À l’époque, Éric aimait bien le gratonnage au raz de l’eau. Le pauvre plâtre eut droit à pas mal de bains forcés. Il se peut qu’il ait fini dissous.


AUTO BOBO


Les hasards de la vie semblent avoir pris Éric sous leur protection. Ils l’ont fait assurément lors de son service militaire, puisqu’il a été affecté aux quartiers généraux de l’OTAN en Allemagne. Les conditions de vie dans ces lieux étaient loin d’être rudes. Alors que l’armée donne généralement aux bidasses des cartouches destinées à être tirées par des fusils, les cartouches offertes par l’OTAN étaient destinées à être fumées. Éric en recevait une bonne douzaine par mois. Comme il ne fumait pas, il les revendait. Il avait également accès à des réserves de pastis, car l’alcool est le meilleur ingrédient pour maintenir le moral des troupes. Considérant qu’elles étaient surabondantes à cet effet, il les allégeait par un astucieux système de revente. Il put ainsi amasser le pécule nécessaire pour acheter une 2CV. La protection du hasard s’arrêta là.On a déjà rappelé que Louis Lachenal, le célèbre vainqueur de l’Annapurna, possédait lui aussi une 2CV et qu’il la conduisait pied au plancher (ou en mettant une brique sur l’accélérateur, ce qui revient au même) ce qui transformait la “deuch“ en bolide. Éric se devait donc de conduire la sienne comme le grand homme. Hélas, un virage malintentionné et de surcroit verglacé vint se mettre sur la trajectoire du bolide. Cette fois, ce ne fut pas le poignet, mais le crâne d’Éric qui se fractura. Une fracture franche et massive qui lui valut trois jours de coma. On peut regretter qu’il ait échappé à une trépanation pour décompresser les hématomes sous-duraux. Si tel avait été le cas, Éric n’aurait pas manqué d’utiliser le trou de trépanation pour mousquetonner son crâne au baudrier dans les passages d’escalade où il vaut mieux agir que réfléchir. Le spectacle aurait été sans égal.
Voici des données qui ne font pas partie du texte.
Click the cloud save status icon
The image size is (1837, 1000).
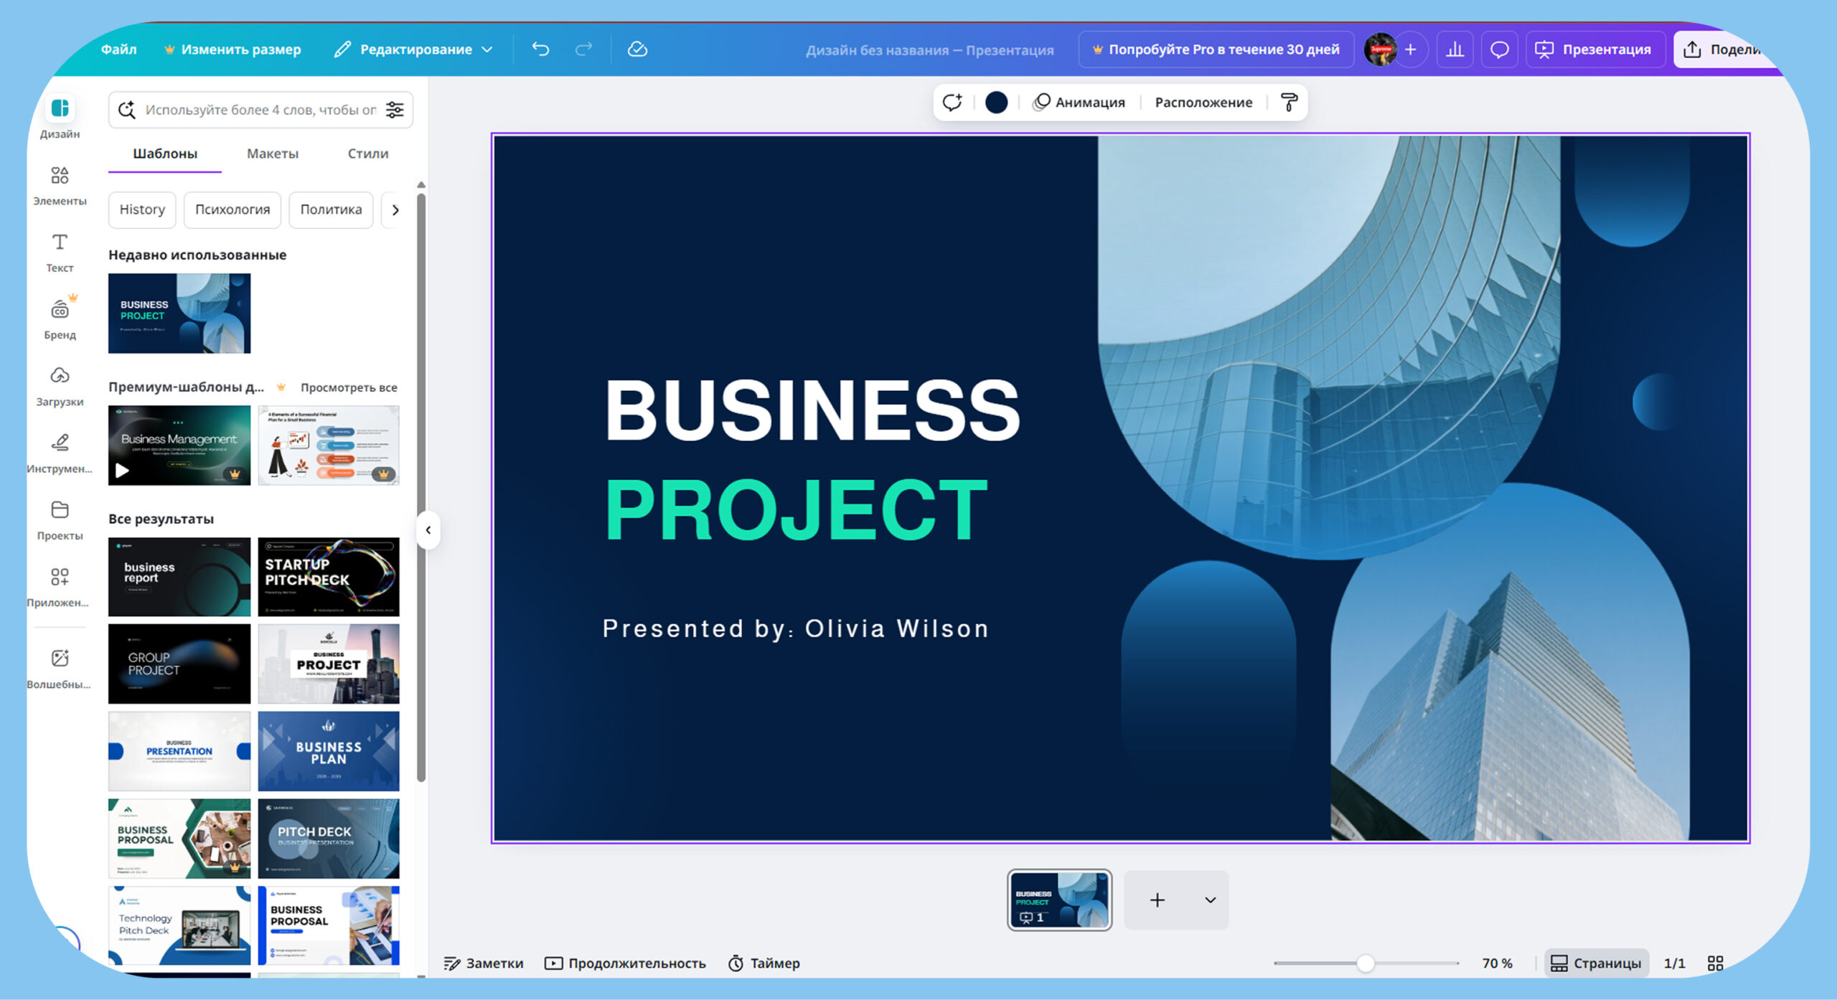(637, 49)
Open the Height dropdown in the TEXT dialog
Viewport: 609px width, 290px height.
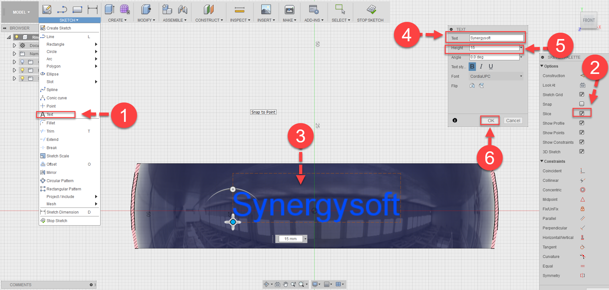pyautogui.click(x=521, y=48)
Éric est persuadé que l’accident ne lui a pas laissé de séquelles. Mais beaucoup pensent que l’isomorphisme de sa mémoire à du gruyère à trous vient de là.

UNE NUIT SUR UN MONT CHAUVE (Participants : A. Tête, E. Vola et M. Mussorgsky)

En 1959, mes parents et grands-parents avaient fait construire un chalet à Taconnaz, un hameau dans la vallée de Chamonix. Pendant les vacances de Noël 1960, il avait accueilli mes parents, une amie de mes parents (ma future belle-mère) et sa fille, filleule de ma mère (et ma future épouse). Je m’y trouvais aussi avec Éric que j’avais invité.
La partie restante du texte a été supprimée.